However, that standard cost-benefit assessment is seriously incomplete when applied to individual innovators. These individuals can gain significant benefits from participation in a development process as well as — or even instead of — benefits from using or selling the innovation created.1 When innovation project sponsors can offer volunteer innovators such benefits, the net cost of those innovation projects can be much lower.

To understand this idea, consider the fact that innovation centrally involves problem solving. In other situations, problem solving is known to be valued by participants for the process itself. That is, people often engage in problem solving for the value of participating in the process — independent of any value derived from the solution found. Crossword puzzles provide a good example. Crossword aficionados can spend hours working hard to solve a crossword puzzle. Their reward is entirely in the fun of solving, not in the solution found. (After all, the solution is already known to the puzzle designer.) Indeed, if you were to offer avid crossword puzzle fans the puzzle solution to save them the effort of doing the puzzle for themselves, your offer would certainly be declined — and you might well be reproached and told not to spoil the fun.

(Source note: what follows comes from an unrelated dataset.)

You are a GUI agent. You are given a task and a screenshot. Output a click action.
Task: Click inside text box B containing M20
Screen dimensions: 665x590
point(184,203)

We define “innovation process benefits” as all those benefits that innovators will get if they directly participate in the innovation development process — and will not get if somebody just hands them the solution to an innovation challenge. Important examples of innovation process benefits include enjoyment and learning obtained from participation in the project, as well as reputational gains obtained from being known as having made high-quality contributions. Innovation process benefits are distinct from benefits associated with using or selling the innovation created. They are only available to participants in the development process.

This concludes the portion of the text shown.